_What you will do:_ Below are the entries; give again exactly the lines from the one mentioning "862x662 pixels." through the one mentioning "Screen dimensions: 940x624", inclusive.

_Provided records:_
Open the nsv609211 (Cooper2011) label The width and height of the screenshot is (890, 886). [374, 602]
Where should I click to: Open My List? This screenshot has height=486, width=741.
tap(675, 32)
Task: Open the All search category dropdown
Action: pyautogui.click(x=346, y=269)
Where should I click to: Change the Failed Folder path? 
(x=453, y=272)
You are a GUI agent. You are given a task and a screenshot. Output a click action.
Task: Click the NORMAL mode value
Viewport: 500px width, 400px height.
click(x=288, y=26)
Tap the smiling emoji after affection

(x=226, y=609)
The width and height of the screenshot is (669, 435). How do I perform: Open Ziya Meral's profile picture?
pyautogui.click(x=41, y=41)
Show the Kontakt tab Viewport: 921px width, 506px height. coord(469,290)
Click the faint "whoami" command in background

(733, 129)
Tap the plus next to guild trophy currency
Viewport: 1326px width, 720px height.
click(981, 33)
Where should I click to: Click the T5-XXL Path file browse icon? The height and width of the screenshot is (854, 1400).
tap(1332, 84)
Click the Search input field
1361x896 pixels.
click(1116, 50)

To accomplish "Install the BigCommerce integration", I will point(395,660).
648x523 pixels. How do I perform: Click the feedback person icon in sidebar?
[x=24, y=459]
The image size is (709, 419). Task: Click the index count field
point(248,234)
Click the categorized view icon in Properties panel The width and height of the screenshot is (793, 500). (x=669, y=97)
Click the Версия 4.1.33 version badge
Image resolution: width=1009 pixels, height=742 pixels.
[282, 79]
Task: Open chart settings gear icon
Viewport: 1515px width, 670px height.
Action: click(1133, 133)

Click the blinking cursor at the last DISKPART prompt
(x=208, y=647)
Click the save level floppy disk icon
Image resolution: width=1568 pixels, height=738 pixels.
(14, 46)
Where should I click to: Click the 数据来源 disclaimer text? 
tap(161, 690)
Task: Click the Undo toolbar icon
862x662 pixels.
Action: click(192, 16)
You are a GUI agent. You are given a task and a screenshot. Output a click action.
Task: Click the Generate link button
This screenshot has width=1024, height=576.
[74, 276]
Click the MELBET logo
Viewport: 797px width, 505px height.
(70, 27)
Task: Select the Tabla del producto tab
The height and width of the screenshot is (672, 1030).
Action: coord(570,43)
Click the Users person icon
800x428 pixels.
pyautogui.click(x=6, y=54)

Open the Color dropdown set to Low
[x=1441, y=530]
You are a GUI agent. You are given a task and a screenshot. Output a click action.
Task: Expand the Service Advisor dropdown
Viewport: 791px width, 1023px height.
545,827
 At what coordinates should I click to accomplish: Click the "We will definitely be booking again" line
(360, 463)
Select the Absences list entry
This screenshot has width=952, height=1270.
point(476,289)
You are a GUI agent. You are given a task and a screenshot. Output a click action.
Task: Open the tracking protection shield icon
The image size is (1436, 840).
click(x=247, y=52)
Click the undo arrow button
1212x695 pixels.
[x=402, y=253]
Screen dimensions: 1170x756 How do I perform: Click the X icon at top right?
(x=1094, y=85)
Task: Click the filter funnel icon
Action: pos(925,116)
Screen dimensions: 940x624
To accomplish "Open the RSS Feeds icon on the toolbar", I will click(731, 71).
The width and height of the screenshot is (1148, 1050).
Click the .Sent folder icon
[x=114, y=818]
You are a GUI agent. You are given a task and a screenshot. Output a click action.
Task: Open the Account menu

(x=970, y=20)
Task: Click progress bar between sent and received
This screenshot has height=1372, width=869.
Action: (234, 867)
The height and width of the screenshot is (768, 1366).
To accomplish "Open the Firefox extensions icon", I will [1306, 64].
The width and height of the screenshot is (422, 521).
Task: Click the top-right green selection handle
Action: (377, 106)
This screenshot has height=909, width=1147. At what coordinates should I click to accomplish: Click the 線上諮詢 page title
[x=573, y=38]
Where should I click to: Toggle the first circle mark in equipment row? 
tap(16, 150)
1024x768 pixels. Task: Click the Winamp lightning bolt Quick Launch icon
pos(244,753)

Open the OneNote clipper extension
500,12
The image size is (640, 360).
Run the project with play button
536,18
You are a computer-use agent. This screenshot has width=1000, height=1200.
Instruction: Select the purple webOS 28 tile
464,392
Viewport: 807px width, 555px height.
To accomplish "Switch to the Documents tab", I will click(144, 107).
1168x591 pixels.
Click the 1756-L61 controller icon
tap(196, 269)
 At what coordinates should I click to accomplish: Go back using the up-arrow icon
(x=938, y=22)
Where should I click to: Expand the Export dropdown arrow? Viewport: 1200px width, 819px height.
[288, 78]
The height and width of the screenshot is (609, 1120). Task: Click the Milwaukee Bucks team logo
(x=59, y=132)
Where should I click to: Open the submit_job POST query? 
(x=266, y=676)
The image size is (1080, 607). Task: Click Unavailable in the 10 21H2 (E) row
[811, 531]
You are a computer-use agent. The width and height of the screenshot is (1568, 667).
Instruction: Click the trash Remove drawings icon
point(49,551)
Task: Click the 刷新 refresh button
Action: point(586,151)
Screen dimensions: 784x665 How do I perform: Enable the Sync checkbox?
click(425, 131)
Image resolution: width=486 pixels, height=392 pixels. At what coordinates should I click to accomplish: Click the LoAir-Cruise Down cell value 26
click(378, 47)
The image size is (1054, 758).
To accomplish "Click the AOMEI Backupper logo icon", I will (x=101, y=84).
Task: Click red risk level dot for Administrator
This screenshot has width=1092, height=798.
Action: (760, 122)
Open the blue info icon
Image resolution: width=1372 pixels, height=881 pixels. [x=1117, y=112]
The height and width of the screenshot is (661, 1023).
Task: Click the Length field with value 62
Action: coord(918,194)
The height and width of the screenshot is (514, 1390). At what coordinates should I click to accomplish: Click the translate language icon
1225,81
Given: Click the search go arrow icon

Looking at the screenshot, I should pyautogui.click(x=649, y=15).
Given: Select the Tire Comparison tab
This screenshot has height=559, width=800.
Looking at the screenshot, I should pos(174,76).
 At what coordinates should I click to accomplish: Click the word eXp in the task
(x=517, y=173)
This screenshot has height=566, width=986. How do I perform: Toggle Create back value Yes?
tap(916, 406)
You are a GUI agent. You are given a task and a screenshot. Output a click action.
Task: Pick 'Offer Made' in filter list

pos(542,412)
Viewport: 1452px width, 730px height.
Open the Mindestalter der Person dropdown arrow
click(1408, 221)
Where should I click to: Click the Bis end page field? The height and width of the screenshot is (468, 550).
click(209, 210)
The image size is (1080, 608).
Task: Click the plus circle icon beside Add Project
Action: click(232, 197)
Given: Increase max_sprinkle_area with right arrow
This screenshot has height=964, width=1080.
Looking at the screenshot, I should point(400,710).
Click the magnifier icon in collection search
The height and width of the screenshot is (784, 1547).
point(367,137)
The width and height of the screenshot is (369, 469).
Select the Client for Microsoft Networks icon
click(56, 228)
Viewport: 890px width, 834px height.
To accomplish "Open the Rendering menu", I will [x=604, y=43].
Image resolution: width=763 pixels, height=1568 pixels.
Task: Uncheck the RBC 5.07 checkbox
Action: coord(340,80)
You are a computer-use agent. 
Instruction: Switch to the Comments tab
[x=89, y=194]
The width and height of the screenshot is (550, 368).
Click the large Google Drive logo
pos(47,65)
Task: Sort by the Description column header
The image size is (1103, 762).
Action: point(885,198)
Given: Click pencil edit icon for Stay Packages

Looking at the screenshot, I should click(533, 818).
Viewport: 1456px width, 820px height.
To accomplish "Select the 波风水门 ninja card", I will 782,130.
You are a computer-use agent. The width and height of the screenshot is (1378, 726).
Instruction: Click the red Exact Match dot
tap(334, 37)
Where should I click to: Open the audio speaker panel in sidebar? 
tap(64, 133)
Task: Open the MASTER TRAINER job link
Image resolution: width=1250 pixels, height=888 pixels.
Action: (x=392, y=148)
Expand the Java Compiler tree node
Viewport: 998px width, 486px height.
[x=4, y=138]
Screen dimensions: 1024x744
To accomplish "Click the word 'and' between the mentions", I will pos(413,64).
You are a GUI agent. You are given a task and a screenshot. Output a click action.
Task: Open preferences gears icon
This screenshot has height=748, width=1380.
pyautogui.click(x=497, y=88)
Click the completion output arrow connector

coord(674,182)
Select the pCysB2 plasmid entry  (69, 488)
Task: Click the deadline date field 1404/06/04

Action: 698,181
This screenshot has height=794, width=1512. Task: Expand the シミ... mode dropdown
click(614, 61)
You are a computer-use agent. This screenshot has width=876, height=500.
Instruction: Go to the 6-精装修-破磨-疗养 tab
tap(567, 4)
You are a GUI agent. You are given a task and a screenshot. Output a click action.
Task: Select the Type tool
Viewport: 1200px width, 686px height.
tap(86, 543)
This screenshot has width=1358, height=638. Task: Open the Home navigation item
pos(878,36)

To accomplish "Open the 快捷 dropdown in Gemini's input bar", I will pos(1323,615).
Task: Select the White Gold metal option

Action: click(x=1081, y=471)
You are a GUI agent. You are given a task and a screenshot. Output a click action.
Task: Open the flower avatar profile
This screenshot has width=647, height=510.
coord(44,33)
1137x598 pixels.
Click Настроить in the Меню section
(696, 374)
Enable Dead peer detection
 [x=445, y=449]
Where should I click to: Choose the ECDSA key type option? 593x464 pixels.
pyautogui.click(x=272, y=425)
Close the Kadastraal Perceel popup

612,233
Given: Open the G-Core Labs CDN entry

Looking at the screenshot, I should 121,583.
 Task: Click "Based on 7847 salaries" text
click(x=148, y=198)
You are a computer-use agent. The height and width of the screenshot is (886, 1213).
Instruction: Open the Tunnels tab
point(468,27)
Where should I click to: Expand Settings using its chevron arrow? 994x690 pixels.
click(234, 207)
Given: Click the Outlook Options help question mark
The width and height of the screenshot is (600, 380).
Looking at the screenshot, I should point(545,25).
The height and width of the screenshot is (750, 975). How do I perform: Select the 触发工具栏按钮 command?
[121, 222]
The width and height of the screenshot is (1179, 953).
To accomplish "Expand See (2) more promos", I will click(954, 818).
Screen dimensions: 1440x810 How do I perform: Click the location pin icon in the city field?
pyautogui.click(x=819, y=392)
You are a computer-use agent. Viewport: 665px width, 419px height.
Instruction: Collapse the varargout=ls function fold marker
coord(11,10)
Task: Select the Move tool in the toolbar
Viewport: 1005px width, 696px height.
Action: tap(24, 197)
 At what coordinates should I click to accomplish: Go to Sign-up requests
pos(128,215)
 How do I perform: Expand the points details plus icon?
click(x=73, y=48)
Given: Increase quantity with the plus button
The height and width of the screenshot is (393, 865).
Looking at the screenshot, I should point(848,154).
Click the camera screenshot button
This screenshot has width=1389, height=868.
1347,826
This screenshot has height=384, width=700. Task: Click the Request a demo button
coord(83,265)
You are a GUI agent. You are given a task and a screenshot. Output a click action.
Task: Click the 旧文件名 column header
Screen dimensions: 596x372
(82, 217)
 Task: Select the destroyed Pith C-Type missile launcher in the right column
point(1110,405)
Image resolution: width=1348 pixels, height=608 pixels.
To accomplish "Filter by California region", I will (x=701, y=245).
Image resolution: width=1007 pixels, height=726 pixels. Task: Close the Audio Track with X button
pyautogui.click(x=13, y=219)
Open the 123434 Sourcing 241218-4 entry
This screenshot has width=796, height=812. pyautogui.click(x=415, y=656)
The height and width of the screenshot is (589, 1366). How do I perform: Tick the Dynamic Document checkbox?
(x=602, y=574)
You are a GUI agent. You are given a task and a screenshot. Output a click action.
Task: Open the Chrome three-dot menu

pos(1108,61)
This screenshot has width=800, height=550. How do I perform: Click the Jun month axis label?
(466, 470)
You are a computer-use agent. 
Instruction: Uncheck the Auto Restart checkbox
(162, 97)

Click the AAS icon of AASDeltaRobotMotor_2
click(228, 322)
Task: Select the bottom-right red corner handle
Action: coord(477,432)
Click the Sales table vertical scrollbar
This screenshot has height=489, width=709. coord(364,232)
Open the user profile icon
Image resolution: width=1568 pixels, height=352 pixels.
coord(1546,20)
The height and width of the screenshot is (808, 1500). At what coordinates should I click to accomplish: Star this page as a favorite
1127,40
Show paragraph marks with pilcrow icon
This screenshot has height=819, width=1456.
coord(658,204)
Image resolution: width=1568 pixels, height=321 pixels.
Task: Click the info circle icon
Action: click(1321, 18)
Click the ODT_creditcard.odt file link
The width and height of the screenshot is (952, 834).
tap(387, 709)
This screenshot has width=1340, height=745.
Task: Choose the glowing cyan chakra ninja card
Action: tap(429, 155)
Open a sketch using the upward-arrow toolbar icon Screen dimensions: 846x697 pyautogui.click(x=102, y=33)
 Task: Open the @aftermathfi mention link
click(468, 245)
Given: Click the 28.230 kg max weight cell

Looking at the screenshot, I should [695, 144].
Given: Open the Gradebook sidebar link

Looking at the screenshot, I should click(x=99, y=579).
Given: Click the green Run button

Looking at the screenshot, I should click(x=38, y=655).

_Exercise answer:_
862x662 pixels.
Action: click(192, 16)
You are a GUI agent. You are given a task and a screenshot. Output a click action.
Task: Click the Generate link button
This screenshot has width=1024, height=576.
[74, 276]
Click the MELBET logo
Viewport: 797px width, 505px height.
(70, 27)
Task: Select the Tabla del producto tab
The height and width of the screenshot is (672, 1030).
Action: coord(570,43)
Click the Users person icon
800x428 pixels.
pyautogui.click(x=6, y=54)

Open the Color dropdown set to Low
[x=1441, y=530]
You are a GUI agent. You are given a task and a screenshot. Output a click action.
Task: Expand the Service Advisor dropdown
Viewport: 791px width, 1023px height.
545,827
 At what coordinates should I click to accomplish: Click the "We will definitely be booking again" line
(360, 463)
Select the Absences list entry
This screenshot has width=952, height=1270.
point(476,289)
You are a GUI agent. You are given a task and a screenshot. Output a click action.
Task: Open the tracking protection shield icon
The image size is (1436, 840).
click(x=247, y=52)
Click the undo arrow button
1212x695 pixels.
[x=402, y=253]
Screen dimensions: 1170x756 How do I perform: Click the X icon at top right?
(x=1094, y=85)
Task: Click the filter funnel icon
Action: pos(925,116)
Screen dimensions: 940x624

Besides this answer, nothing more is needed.